BANGSAONLINE.com - Kebijakan pemerintah Amerika Serikat (AS) melalui Reciprocal Tariff yang diumumkan Presiden AS, Donald Trump, pada 3 April lalu menimbulkan kekhawatiran bagi perekonomian global.
Menanggapi kebijakan tersebut, Kepala Pusat Studi Pengembangan Industri dan Kebijakan Publik (PIKP) Institut Teknologi Sepuluh Nopember (ITS), Arman Hakim Nasution, memberikan pendapatnya terhadap fenomena tersebut dari sudut pandang akademik.
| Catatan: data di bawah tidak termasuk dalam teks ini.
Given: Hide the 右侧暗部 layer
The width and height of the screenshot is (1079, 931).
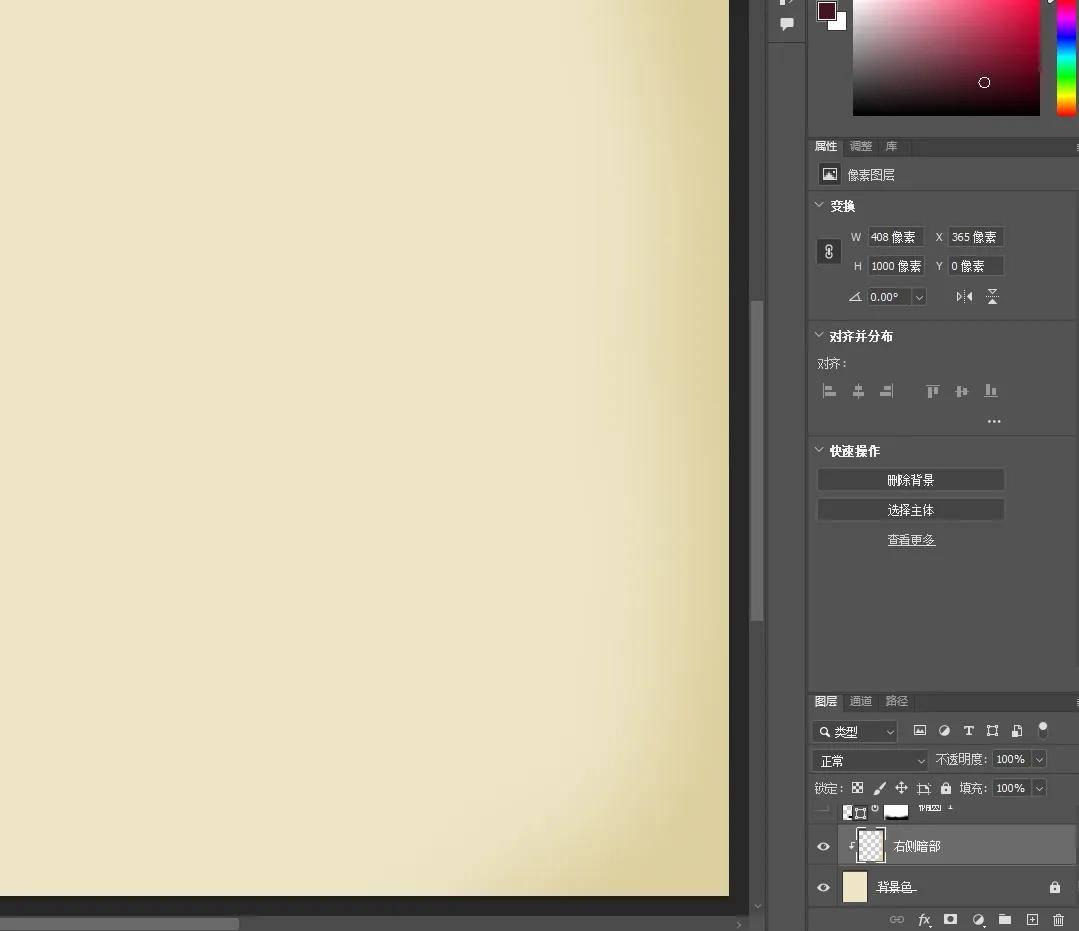Looking at the screenshot, I should tap(823, 846).
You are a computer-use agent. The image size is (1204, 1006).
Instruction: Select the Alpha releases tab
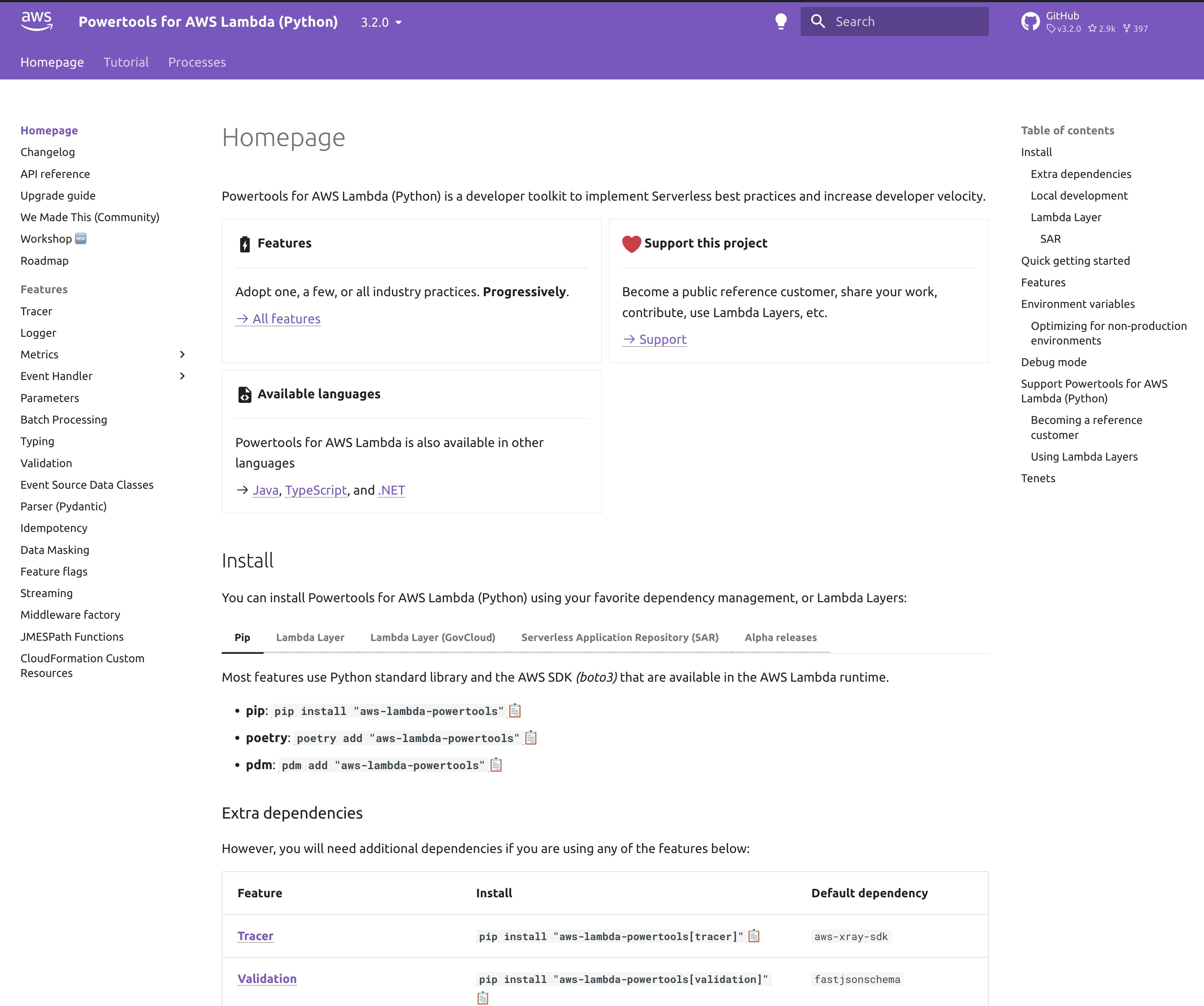click(x=780, y=637)
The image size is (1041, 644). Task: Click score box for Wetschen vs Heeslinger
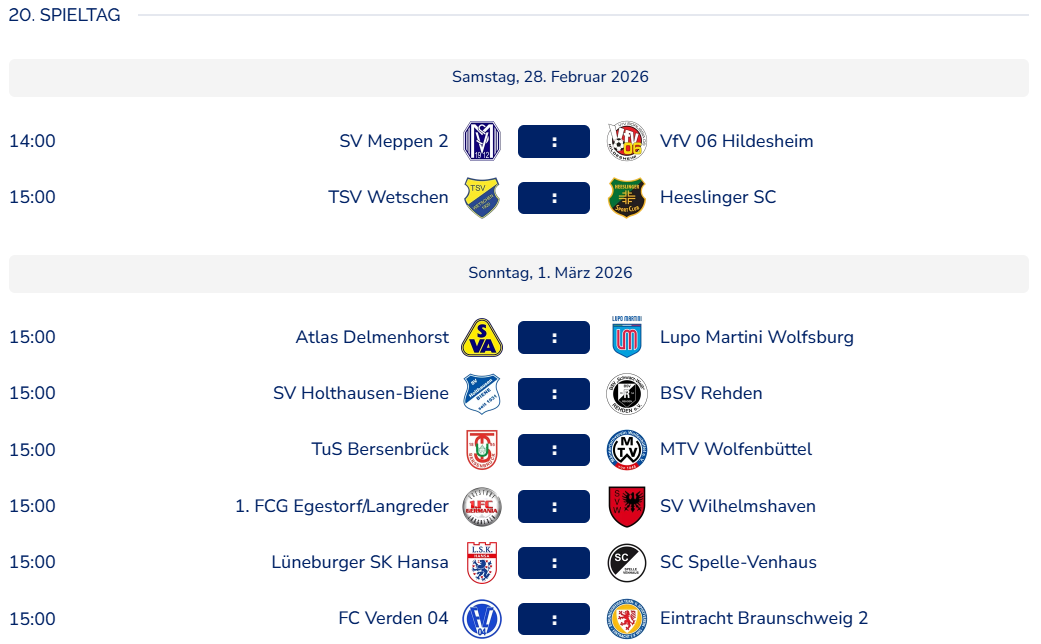pyautogui.click(x=554, y=197)
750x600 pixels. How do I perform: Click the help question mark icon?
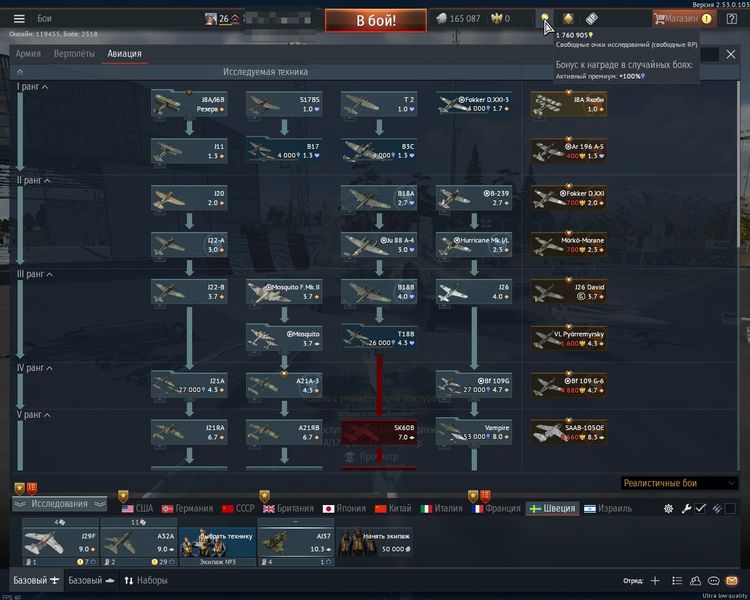tap(731, 18)
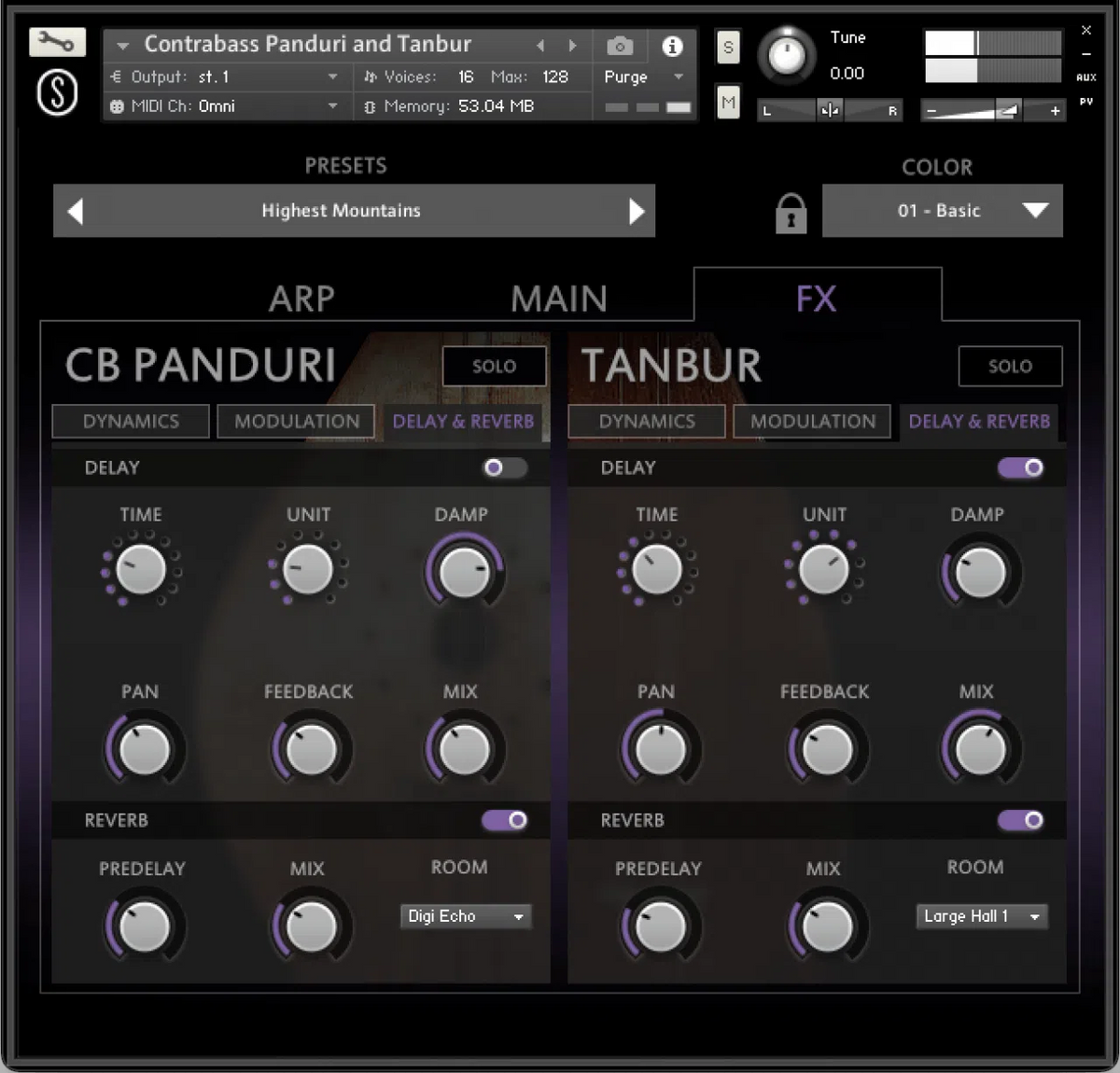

Berdasarkan kebijakan tersebut, AS akan memberlakukan tarif impor berdasarkan defisit neraca perdagangan bilateralnya dengan negara-negara mitra dagang. Indonesia termasuk dalam daftar negara yang dikenai tarif sebesar 32 persen. Arman menjelaskan bahwa kebijakan tersebut murni berorientasi pada perlindungan ekonomi domestik AS, tanpa mempertimbangkan aliansi geopolitik seperti Brazil, Russia, India, China, South Africa (BRICS) ataupun hubungan bilateral negara lainnya.
Bahkan sejumlah negara sekutu AS seperti Vietnam dan Kamboja turut terkena tarif tinggi. Hal ini, menurut Arman, mencerminkan kepanikan ekonomi AS dalam memulihkan dominasinya di sektor industri.
“Ini menunjukkan bahwa AS tidak lagi memprioritaskan hubungan strategis, tapi semata-mata hanya fokus pada kepentingan industrinya sendiri,” ujarnya, Jumat (11/4/2025).
Arman membeberkan, kebijakan tersebut berpotensi besar mengganggu stabilitas ekspor Indonesia, khususnya sektor nonmigas yang selama ini bergantung pada pasar Amerika.
Dampaknya bisa menurunkan daya saing sekaligus membuka peluang relokasi ekspor dari negara lain ke Indonesia.